Рахул родился, когда Судхе было шесть лет, и ее первым осознанным детским воспоминанием стала ночь, когда у матери начались схватки. Она помнила, что они с родителями были на вечеринке в доме бенгальских друзей в Пибоди и что ее оставили там ночевать, поскольку отец сразу же повез мать в Бостонскую больницу. У них даже не хватило времени заехать за чемоданом, который Судха помогала собирать: ночная рубашка, зубная щетка, увлажняющий крем для лица. Хотя умом маленькая Судха уже понимала, что вскоре нее должен родиться братик или сестричка, и даже чувствовала пинки и тычки, которыми будущий ребенок реагировал на любое прикосновение к материнскому животу, в ту ночь она была в полном отчаянии, поскольку не сомневалась, что ма умирает.

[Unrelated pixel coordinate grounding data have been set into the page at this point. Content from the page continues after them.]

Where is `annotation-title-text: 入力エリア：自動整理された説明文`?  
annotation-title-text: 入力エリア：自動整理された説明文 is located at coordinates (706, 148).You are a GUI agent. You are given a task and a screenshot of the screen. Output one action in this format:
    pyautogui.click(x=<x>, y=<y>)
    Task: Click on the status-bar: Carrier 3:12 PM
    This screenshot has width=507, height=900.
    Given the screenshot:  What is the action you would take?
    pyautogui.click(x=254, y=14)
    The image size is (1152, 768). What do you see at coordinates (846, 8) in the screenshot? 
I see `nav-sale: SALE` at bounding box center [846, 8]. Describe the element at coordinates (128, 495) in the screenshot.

Мать стояла, дрожа, около стены, прижавшись лбом к обоям, и стонала. «Уходи!»- резко сказала она Судхе, когда девочка робко погладила ее руку. «Уведи ее! — истерически крикнула она отцу. — Незачем ей видеть меня в таком состоянии». После того как родители уехали, вечеринка продолжалась как ни в чем не бывало. Судху отправили играть с другими детьми в цокольный этаж, а взрослые сели ужинать. Потом она спала на маленьком диванчике в комнате, где не было мебели, только стояла гладильная доска, прислоненная к стене. Наутро, после ужасного завтрака из хлеба с маргарином, который она проглотила, давясь слезами, последовал звонок: у Судхи родился брат.

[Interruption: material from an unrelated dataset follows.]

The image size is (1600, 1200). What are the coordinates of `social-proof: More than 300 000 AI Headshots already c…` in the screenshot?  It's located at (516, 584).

Она, конечно, предпочла бы сестренку, но была рада и братику, уверенная, что вдвоем им станет веселее, а то одной в родительском доме ей было скучно и довольно неуютно. Мебель у них в комнатах всегда стояла на своих местах, а два свежих номера «Тайм» непременно лежали на журнальном столике в столовой. Ни соринки, ни пылинки, не то что в домах ее смешливых американских подружек: там вещи заполняли все свободное пространство, раковины были измазаны зубной пастой, мягкие кровати не застелены. К ее радости, с появлением Рахула беспорядок на какое-то время воцарился и у них в доме. Теперь спальня родителей была завалена пеленками, лосьонами и присыпками, на кухне громоздилась батарея бутылочек с сосками на концах, да и весь дом пах как младенец: молоком и мочой. Судха с энтузиазмом приняла братика к себе в комнату: задвинула свои игрушки в угол, освобождая место для его колыбели, пеленального столика и манежа. Игрушек на рождение Рахула надарили целое море; мать сложила их в манеже, ожидая, пока малыш подрастет. Судхе больше всего нравился белый кролик с красными глазами-бусинками: когда она нажимала ему на живот, он начинал играть песенку. И ей совсем не мешал плач малыша, даже если он будил ее ночью: в комнату сразу же входила мама, начинала баюкать и качать братика, напевая бенгальские песенки о рыбных косточках и непослушных мальчиках, под которые Судха счастливо засыпала. В аптеке Судха сама выбрала красивую открытку, оповещающую мир о рождении нового члена их семьи, и мама купила целую сотню таких открыток, а вечером Судха помогала ей наклеивать на конверты цветные марки. Родители фотографировали маленького Рахула в разных позах: когда он спал, ел, принимал ванну, даже когда орал во все горло, некрасиво перекосив крошечное лицо. Судха сама вкладывала распечатанные фотографии в специальный альбом, который родители купили в честь рождения младенца, — поскольку тот оказался мальчиком, обложка альбома была шершавая, как ткань ее джинсов.